“In a world of people obsessed by turning the tiniest idea into something profitable, Dr Richard Hipp’s best-known software stands out for two reasons – he actively disclaims copyright in it; and at a time when multi-megabyte installations are booming, he has a self-imposed limit on the size of his product: 250KB. And he’s stuck to both aims. ‘I think we’ve got 15 kilobytes of spare space,’ he says of the headroom left in the code.”
Genezzo also has a fairly small footprint although it’s still in Beta:
http://search.cpan.org/~jcohen/Genezzo-0.69/
Probably. But SQLite is public domain, this is probably why so many companies are embedding it into their applications. SQLite is great for applications such as Firefox.
I find it beautiful when I see someone making software almost because it can be done; it has an artistic sense to it, “ars gratia artis”. This man deserves a lot of respect.
Hipp deserves a lot of credit. Somehow he managed to be the creator of one of the most used software libraries in the world… it’s even something that almost everyone who uses likes, almost everyone maybe using something using his library (see Google Gears)… even better, anyone can use and do as they are pleased to do… no second troughs.
We need more people like Hipp!
CoreData on OS X is basically a wrapper around SQLite. PHP now ships with it included (5.2.0+), Firefox already includes it, and will use it more extensively in v3…
Fedora packaga manager YUM is also using SQLite.
Also check out http://www.tinyapps.org a website that lists very small programs, all well under a meg, some as small as 15K.
My hat goes off to the man, I remember the days of coding in 64Kb RAM, only 22K of which was actually available. The limits of the hardware is the muse of the software engineer.
He has a cool name, DR HIPP.
But SQLite. I could never have done http://www.studlar.net without SQLite.
DR HIPP, my hat off to you. You are a good person, almost no one I know would ever put this good software into public domain.
Trausti
Studlar Software
The first version of Mac OS, launched in 1984 was about 20-24 Kb of size.
Sheesh…
I remember seeing some nice demos on the atari st who were coded in the around 300 bytes available of the boot sector of a floppy…
Lol… the greatest among them had first to uncompress some data before they ran…
The man is a bloody hero in my book I’m using it at the moment and as far as I’m concerned his project is one of the most valuable little tools available to an applications programmer today.
He may not have my cash (I will make a donation when my product is a success), but he certainly has my respect
and the true Floss zealots – if you are giving it away – for **** sake just give it away.
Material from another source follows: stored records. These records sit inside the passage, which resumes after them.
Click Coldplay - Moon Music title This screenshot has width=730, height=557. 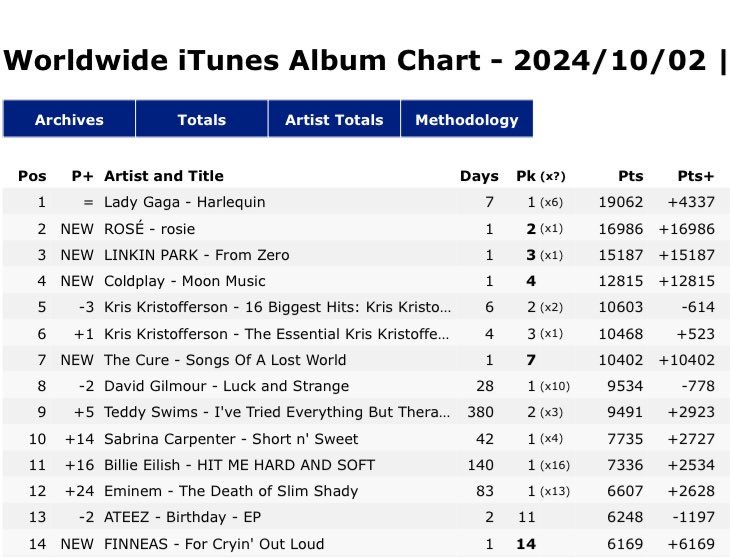(185, 281)
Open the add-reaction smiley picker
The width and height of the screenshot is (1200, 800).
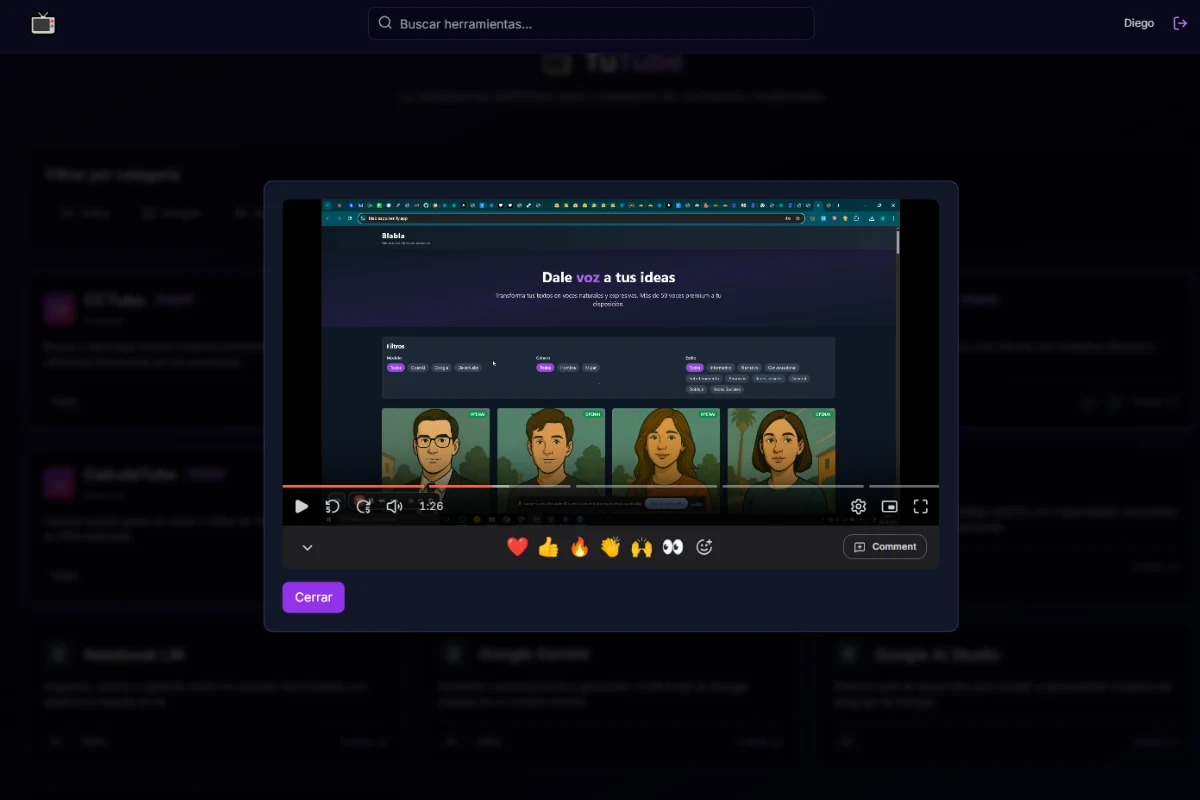point(704,547)
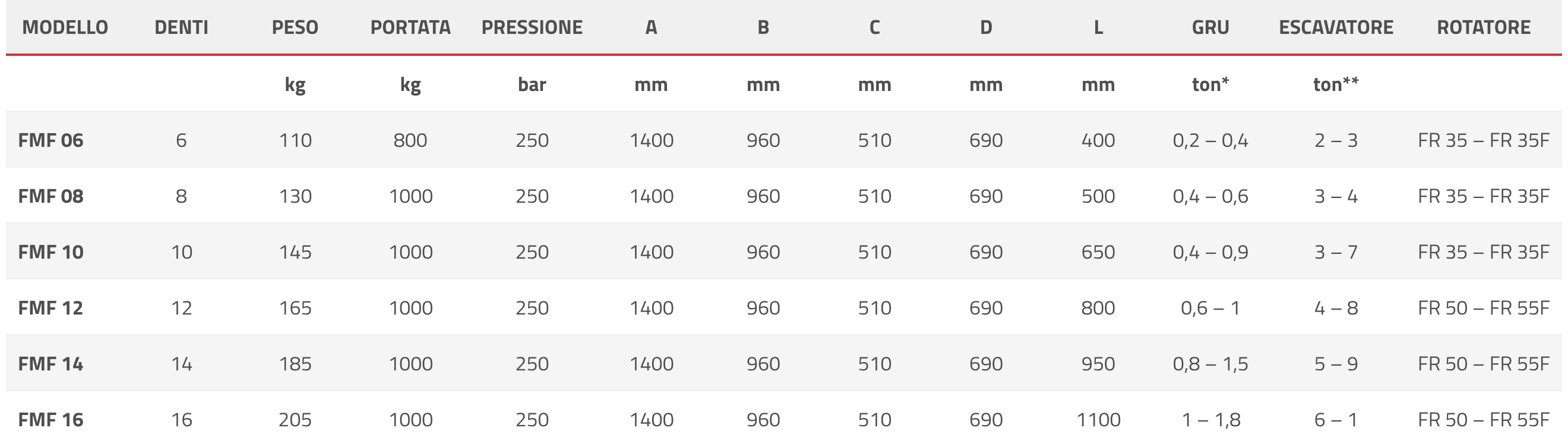Click the FR 35 – FR 35F rotator for FMF 06
This screenshot has height=440, width=1568.
tap(1484, 141)
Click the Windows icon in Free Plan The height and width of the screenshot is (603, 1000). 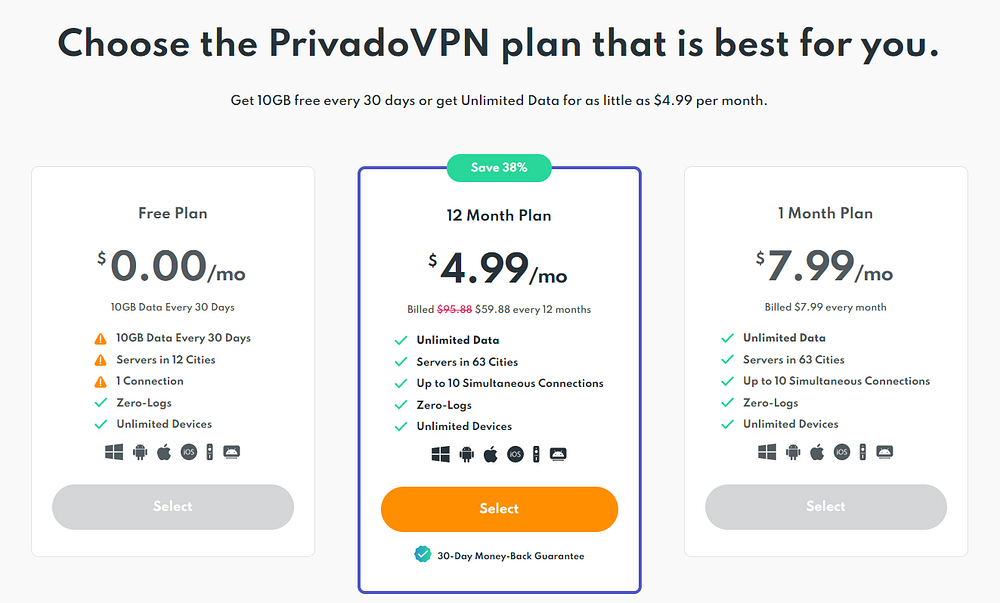point(114,452)
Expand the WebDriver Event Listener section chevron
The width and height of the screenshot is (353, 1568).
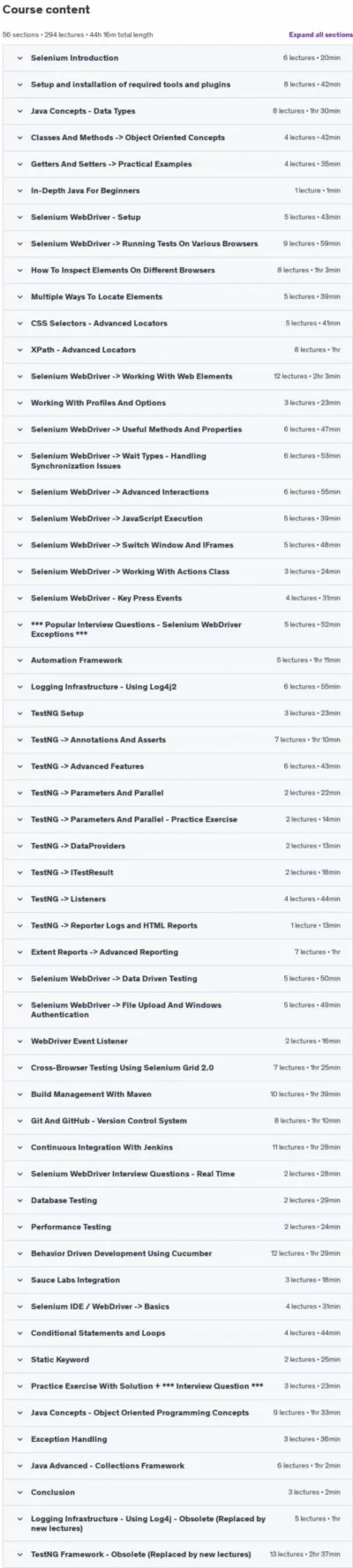[x=20, y=1042]
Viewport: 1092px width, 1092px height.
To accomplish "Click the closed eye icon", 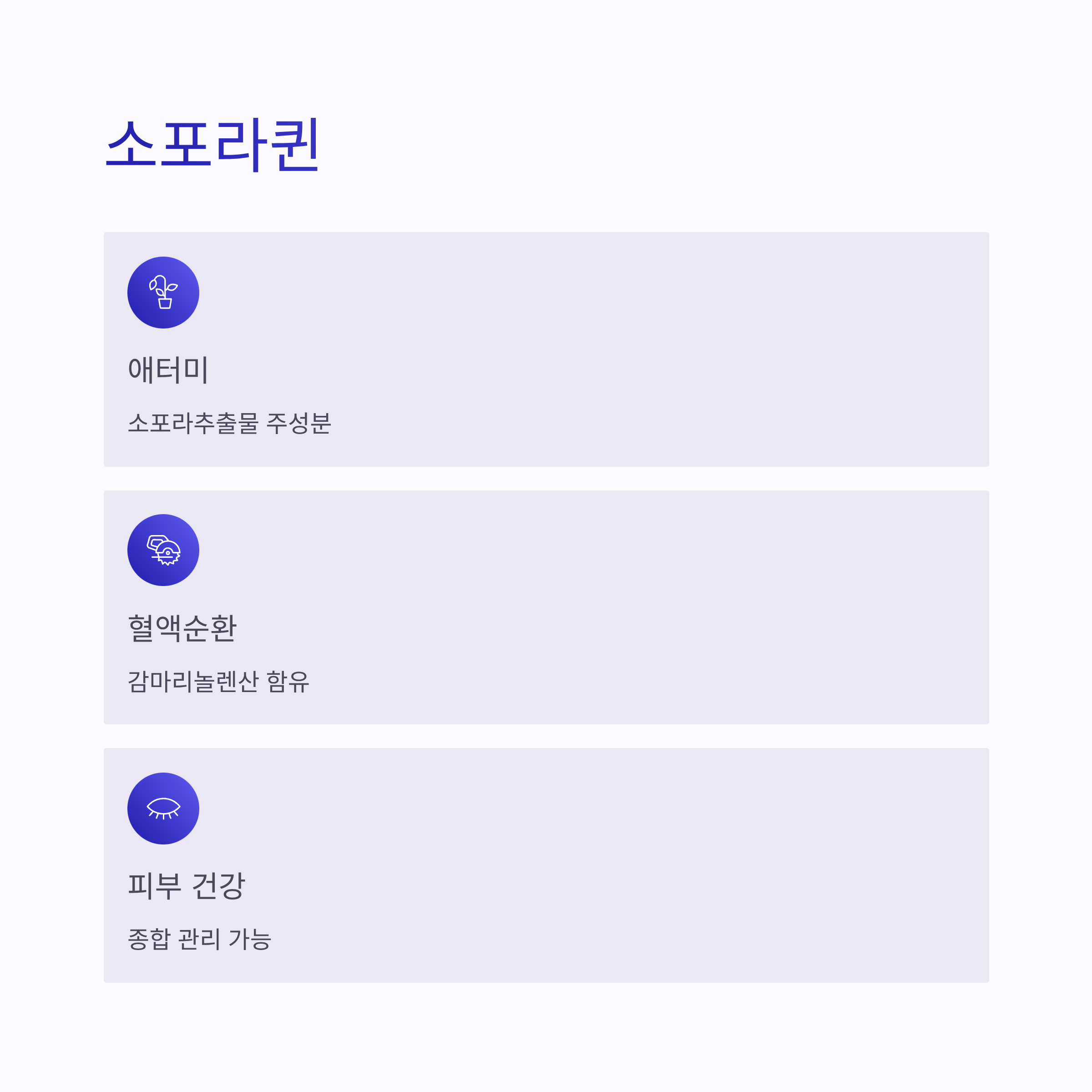I will [163, 808].
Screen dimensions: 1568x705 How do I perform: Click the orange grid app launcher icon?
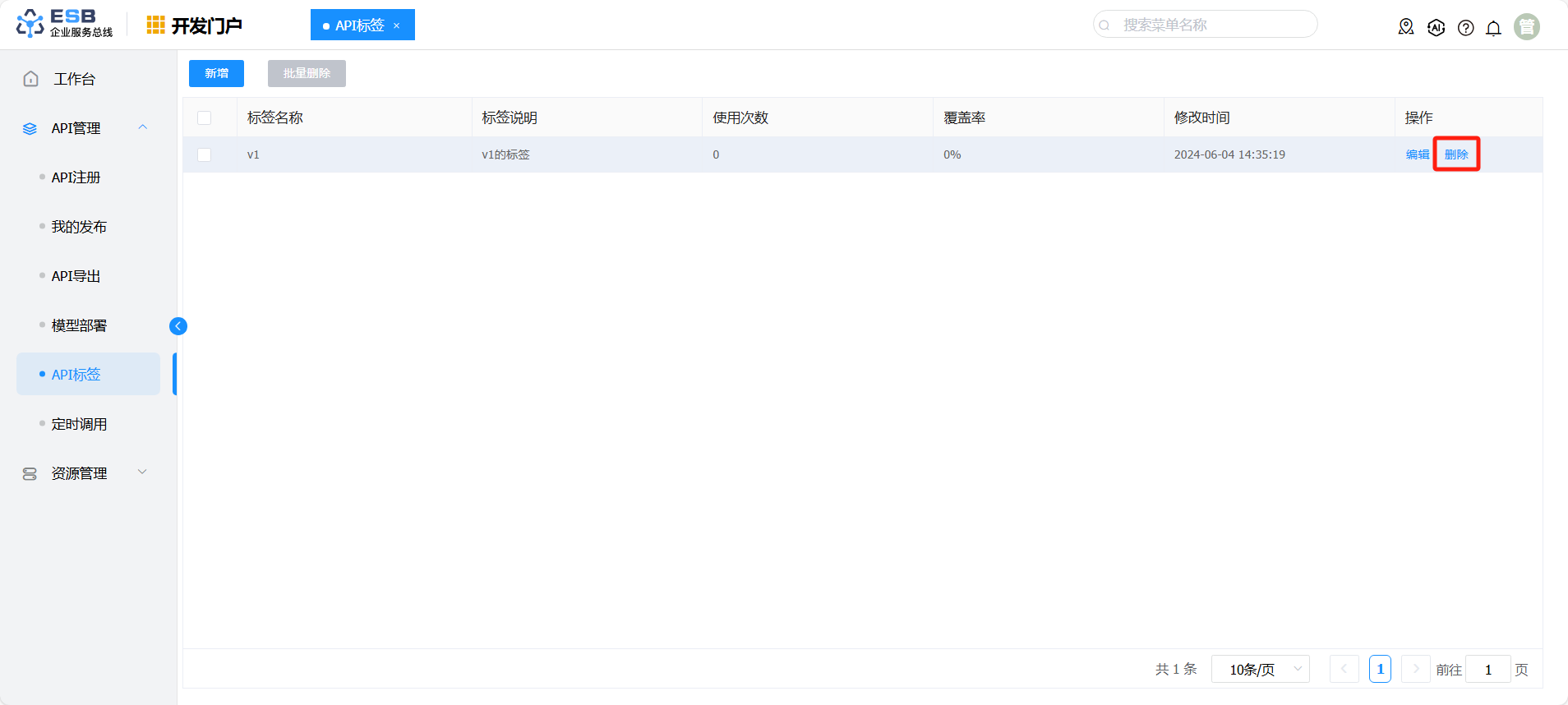[155, 25]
If you are talking Free as in Freedom, what is more free than that?
The FSF is all about restrictions and some whack-job socialist agenda… It’s zealots so rabidly buying the propaganda that from the way they talk they want to do away with your CHOICE to use anything non-GPL. GPL v3 is loaded with clauses to try an hijack anything released using v3, to have everything else alongside it v3 – despite their now fervent claims to the contrary. Be wary of people looking to take away freedoms in the name of freedom, it’s a form of double talk I am AMAZED anyone is DUMB ENOUGH to fall for.
But what does one expect when the FSF was founded over Stallman’s sour grapes over giving something away, then not getting a cut when the people he gave it to did something meaningful with it. YOU GAVE IT AWAY STUPID!!!… Well, that and sour grapes over the fact that the REAL computer revolution of the 80’s and 90’s was driven BY THE COMMERCIAL AVAILABILITY OF SOFTWARE to the consumer by companies like Lotus, Microsoft, Borland – Starting with hobbyists like Woz, Bricklin and Uncle Clive, marketing men like Jobs, Kahn and Gates, and major corporations like Apple, Microsoft and AOL – It was NOT the back-room server unix guys like Stallman or the Career computer educators of that time – They are the ones who really did get ‘left behind’. NONE of the names we traditionally associate with the personal computer revolution come from the unix server world – a fact that I bet drives the likes of Stallman completely nuts.
But with the dirty hippy “corporations are the ultimate evil, we have to fight them by rocking out to a crunchy groove” mentality that permeates everything the FSF does, one really cannot expect much out of them.
So I applaud Richard Hipp – because he hit it on the head with: “Why not just put it in the public domain? Why have these restrictions on it?”
Remember, when people talk about removing your freedom of choice while throwing out the phrase “Free as in freedom” like a religious mantra… well, does the term “Snake Oil” ring a bell? Naive ideals are all well and good, but make sure you read the fine print. It’s like the leftist kooks have been allowed to hijack what was once the cardware community. (Which is still my favorite ‘license’ – If you enjoyed the program, send me a post card)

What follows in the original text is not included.